Font Size: a A A

Operating system-level on-chip resource management in the mutlicore era

Posted on:2011-04-08Degree:Ph.DType:Dissertation
University:University of RochesterCandidate:Zhang, XiaoFull Text:PDF
GTID:1448390002966732Subject:Computer Science
Abstract/Summary:
CPU manufactures are trending toward designs with multiple cores on a chip in order to continue to scale with technology. One common feature of these multicore chips is resource sharing among sibling cores that sit on the same chip, such as shared last level cache and memory bandwidth. Without careful management, such sharing could open a loophole in terms of performance, fairness, and security concerns.;My dissertation addresses resource management issues on multicore chips at the operating system level. Specifically, I introduce three techniques to control resource usage and study a variety of resource management policies that consider fairness, quality of service, performance, or power.;First, I propose a hot-page coloring approach that enforces cache partitioning on only a small set of frequently accessed (or hot) pages to segregate most inter- thread cache conflicts. Cache colors are allocated using miss ratio curves.
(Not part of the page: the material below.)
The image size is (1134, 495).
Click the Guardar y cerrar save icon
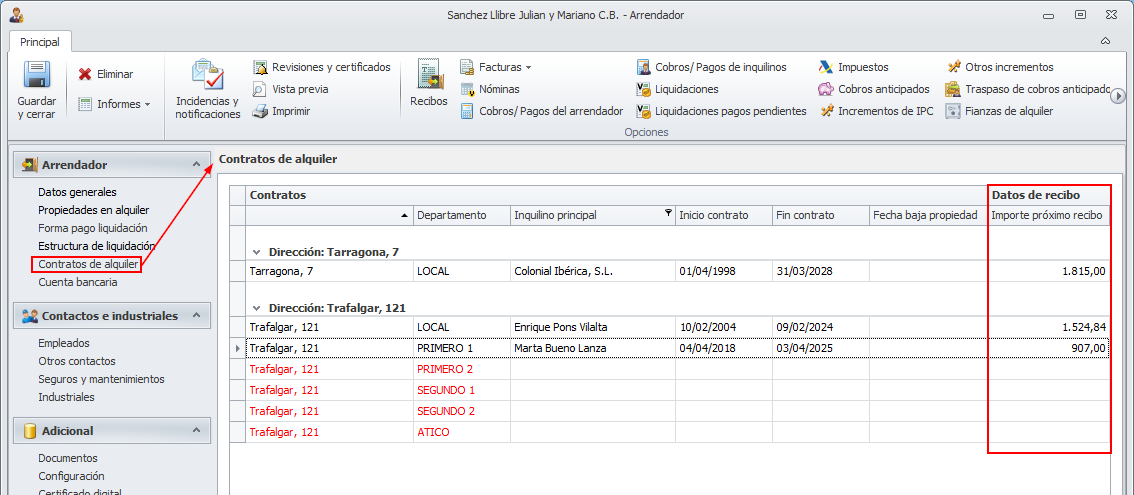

The cost of identifying hot pages online is reduced by leveraging knowledge of spatial locality during a page table scan of access hits. Hotness-based page coloring greatly alleviates the disadvantages of naive page coloring (memory allocation constraint and recoloring overhead) in practice.;Second, I demonstrate that resource-aware scheduling on multicore-based SMP platforms can mitigate resource contention. Resource-aware scheduling employs a simple heuristic that can be easily derived from hardware performance counters. By grouping applications with similar memory access behaviors, resource contention can be reduced and better overall system performance can be achieved. Aside from the benefits of reduced hardware resource contention, it also provides opportunities for CPU power savings and thermal reduction.;Finally, I show how to reuse existing hardware features to control resource usage. I demonstrate it online a hardware execution throttling (e.g. , voltage/frequency scaling, duty-cycle modulation, and cache prefetcher adjustment) based framework to effectively control shared resource usage (regardless of resource type) on multicore chips.